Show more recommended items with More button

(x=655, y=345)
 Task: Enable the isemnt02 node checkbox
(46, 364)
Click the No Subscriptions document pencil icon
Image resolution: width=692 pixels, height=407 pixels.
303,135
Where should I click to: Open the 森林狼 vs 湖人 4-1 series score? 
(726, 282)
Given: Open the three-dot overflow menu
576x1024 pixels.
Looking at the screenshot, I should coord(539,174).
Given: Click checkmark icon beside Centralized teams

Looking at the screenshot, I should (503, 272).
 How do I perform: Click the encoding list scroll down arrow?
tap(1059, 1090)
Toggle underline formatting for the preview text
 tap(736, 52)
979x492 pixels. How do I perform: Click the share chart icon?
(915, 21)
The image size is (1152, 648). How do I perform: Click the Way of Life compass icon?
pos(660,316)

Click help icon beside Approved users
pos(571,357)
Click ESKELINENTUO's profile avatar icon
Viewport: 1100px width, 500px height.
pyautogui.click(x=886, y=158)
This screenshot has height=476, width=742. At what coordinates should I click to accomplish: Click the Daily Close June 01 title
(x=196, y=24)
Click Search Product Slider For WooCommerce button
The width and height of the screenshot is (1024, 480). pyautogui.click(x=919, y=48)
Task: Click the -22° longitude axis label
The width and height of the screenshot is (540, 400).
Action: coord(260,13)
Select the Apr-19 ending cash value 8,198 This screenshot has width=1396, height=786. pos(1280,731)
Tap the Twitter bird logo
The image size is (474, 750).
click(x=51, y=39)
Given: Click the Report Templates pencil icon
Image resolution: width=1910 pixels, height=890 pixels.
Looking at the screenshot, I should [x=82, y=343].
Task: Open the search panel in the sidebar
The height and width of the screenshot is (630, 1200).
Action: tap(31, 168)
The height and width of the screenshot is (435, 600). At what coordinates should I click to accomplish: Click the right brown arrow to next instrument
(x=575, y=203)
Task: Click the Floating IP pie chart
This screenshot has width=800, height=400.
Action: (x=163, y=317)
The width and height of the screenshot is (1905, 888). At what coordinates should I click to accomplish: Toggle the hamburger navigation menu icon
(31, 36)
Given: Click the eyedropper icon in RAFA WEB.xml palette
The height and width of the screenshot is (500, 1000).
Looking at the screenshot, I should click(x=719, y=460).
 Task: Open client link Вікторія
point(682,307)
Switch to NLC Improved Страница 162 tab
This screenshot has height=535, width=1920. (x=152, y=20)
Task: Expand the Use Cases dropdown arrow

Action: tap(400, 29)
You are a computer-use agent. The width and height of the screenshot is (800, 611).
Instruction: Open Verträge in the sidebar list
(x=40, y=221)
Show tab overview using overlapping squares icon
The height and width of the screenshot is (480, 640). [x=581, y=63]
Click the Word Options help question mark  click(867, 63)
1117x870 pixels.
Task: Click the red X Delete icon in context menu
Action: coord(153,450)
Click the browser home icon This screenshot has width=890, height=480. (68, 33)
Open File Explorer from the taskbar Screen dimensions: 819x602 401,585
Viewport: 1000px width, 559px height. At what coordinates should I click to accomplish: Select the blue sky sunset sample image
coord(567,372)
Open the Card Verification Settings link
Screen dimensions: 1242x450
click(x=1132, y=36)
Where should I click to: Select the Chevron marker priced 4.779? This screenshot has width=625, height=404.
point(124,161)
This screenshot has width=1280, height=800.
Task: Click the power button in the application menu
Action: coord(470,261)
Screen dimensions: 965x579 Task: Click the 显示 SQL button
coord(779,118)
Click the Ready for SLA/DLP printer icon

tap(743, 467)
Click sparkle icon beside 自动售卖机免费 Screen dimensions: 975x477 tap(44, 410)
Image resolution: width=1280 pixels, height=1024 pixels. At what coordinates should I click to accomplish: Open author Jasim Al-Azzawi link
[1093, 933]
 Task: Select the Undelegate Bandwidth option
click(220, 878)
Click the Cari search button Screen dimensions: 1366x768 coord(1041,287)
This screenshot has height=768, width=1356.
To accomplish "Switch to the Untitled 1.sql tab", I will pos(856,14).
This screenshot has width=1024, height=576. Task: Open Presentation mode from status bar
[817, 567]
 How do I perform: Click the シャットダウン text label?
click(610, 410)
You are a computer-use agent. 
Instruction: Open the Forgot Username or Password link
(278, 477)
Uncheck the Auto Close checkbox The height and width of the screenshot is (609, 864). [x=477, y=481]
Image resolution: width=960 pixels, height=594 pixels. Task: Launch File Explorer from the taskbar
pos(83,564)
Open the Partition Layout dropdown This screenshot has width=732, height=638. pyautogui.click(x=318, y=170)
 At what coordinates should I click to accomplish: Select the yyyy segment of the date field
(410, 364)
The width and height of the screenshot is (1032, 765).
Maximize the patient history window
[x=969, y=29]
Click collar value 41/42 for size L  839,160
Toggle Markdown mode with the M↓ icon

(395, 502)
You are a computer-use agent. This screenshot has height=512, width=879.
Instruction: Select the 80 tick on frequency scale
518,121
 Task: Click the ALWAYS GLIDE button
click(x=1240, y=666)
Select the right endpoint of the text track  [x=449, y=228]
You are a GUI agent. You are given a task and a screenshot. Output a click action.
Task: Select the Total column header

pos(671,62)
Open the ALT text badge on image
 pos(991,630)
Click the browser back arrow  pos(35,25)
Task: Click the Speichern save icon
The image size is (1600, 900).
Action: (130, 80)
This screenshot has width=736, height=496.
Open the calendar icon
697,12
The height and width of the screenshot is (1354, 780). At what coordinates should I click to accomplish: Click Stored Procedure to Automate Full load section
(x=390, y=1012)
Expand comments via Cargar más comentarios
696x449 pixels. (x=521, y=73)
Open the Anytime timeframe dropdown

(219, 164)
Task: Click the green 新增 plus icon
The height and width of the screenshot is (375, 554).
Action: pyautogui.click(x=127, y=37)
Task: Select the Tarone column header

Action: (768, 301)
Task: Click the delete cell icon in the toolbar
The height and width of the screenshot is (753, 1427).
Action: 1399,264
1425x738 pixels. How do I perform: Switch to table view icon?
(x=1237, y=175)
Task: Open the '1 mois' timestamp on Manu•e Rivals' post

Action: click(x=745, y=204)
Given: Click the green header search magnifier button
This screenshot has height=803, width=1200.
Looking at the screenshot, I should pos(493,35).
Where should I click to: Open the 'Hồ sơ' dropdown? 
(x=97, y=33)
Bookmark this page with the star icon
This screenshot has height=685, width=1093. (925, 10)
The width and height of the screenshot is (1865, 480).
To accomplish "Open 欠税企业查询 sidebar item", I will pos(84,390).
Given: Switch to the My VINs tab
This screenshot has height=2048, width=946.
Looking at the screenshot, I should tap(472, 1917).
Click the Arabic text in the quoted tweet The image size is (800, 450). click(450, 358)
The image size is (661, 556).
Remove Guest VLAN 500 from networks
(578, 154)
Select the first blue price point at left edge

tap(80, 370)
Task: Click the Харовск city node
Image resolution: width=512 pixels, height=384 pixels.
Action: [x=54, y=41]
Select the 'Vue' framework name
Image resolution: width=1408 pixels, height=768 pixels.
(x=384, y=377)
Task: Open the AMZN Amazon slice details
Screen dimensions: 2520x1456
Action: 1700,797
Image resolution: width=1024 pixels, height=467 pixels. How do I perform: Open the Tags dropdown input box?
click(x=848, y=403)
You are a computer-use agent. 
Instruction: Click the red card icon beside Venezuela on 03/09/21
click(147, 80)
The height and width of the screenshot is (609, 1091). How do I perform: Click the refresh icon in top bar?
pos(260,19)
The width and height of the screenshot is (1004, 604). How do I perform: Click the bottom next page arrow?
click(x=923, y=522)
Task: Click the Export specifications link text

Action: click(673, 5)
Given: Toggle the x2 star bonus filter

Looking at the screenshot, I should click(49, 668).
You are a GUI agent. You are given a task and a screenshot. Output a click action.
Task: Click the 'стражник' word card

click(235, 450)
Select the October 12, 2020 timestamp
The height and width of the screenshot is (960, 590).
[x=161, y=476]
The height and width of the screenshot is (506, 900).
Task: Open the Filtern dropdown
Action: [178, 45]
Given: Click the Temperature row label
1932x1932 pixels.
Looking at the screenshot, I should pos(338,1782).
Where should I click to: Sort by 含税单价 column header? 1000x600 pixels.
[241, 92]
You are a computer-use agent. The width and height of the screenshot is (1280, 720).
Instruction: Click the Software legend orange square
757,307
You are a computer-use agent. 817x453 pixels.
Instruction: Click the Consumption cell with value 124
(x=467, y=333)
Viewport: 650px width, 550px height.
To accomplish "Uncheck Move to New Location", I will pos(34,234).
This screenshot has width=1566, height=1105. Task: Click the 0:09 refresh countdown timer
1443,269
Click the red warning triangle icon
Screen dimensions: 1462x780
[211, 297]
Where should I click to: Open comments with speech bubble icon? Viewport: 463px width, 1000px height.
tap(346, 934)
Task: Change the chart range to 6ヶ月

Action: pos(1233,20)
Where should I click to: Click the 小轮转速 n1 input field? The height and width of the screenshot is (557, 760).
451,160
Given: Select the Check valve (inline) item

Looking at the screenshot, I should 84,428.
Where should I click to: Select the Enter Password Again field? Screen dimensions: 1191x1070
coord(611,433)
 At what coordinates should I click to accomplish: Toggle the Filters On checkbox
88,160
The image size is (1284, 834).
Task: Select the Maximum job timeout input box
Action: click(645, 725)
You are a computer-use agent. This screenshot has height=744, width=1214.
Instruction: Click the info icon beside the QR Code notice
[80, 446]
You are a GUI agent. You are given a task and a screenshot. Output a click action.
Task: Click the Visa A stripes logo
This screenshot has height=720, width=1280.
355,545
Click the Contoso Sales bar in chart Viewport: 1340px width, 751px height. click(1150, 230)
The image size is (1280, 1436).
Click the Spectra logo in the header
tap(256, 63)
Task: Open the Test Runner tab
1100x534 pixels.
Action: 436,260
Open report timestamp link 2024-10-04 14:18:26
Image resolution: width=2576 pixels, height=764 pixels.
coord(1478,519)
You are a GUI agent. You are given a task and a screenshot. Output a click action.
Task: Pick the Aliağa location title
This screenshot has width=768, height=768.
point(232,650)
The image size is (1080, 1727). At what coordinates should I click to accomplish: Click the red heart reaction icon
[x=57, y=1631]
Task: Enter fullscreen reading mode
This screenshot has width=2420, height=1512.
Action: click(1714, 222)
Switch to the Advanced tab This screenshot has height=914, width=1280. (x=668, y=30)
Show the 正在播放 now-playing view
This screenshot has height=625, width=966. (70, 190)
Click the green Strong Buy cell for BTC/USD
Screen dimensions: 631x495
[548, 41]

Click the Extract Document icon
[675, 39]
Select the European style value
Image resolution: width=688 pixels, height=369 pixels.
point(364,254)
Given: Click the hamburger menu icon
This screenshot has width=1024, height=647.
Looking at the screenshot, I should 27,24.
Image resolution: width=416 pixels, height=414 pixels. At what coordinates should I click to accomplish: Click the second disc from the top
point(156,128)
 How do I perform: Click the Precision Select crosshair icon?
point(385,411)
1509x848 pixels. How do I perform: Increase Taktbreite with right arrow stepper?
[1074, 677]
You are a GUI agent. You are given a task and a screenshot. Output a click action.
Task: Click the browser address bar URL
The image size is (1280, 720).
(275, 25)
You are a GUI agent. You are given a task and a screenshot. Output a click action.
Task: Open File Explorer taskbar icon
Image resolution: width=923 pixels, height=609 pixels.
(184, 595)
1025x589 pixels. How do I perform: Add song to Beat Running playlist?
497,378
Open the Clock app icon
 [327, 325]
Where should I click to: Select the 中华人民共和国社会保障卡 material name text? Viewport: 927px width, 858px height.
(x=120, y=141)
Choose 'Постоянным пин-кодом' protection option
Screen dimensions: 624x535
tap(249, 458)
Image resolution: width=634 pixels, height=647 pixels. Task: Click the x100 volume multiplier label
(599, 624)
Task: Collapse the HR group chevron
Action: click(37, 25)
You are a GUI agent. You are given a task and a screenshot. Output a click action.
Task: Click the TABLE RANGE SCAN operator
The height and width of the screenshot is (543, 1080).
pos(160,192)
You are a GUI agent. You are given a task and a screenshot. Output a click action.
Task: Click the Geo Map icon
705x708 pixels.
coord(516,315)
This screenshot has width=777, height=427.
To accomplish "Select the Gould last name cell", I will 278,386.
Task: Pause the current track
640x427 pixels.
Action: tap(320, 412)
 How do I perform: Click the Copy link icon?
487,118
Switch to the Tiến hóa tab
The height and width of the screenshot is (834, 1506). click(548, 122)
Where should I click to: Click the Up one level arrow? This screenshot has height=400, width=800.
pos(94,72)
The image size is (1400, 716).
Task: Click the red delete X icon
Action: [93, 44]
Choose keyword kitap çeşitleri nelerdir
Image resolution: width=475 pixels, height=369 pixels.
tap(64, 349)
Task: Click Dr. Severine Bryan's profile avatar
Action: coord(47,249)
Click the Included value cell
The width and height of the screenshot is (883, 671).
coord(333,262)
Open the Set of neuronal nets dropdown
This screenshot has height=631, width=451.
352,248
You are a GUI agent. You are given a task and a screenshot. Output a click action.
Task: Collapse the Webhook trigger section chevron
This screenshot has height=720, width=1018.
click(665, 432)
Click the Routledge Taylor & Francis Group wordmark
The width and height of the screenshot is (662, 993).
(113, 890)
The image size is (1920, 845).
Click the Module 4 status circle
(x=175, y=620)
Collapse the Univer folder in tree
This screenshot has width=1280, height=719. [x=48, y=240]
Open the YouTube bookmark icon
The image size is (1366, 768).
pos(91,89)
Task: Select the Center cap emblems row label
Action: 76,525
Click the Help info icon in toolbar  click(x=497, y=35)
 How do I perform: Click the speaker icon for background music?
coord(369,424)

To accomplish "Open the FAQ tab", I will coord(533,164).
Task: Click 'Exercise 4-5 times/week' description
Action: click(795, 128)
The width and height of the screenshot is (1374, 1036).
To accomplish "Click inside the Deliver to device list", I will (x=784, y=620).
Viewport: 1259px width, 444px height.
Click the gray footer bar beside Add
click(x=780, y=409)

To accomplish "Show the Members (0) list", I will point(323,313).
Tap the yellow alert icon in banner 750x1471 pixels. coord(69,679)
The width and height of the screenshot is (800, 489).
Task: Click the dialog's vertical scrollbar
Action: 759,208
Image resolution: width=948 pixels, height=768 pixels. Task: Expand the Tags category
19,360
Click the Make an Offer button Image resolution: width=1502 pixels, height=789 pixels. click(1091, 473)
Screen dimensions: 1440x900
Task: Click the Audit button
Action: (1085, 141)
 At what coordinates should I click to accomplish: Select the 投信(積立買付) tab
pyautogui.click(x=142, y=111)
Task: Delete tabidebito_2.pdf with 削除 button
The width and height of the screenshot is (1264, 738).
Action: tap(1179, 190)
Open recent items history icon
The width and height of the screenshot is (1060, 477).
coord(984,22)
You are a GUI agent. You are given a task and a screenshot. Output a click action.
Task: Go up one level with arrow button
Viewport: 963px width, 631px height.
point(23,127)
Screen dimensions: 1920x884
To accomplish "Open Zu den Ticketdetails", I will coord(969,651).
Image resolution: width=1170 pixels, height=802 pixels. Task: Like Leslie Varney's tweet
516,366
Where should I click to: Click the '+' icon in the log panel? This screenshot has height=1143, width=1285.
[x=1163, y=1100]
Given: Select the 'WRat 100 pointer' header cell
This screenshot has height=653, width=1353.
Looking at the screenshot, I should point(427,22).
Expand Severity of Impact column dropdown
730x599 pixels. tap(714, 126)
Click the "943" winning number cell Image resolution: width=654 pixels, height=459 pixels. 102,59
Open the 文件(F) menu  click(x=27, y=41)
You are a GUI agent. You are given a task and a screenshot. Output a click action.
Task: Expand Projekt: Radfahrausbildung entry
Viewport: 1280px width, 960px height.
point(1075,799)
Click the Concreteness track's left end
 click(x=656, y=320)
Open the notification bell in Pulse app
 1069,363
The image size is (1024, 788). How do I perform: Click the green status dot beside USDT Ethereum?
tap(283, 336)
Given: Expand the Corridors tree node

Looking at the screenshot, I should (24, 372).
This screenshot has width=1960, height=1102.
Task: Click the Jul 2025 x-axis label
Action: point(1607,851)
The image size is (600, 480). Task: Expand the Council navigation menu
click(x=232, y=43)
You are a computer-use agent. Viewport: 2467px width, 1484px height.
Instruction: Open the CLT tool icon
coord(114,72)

____________________

What is required » From the records above, give again exactly the lines running from the line with "This screenshot has height=2048, width=946." to the line with "The image size is (661, 556).", inclusive.

Task answer »
This screenshot has height=2048, width=946.
Looking at the screenshot, I should tap(472, 1917).
Click the Arabic text in the quoted tweet The image size is (800, 450). click(450, 358)
The image size is (661, 556).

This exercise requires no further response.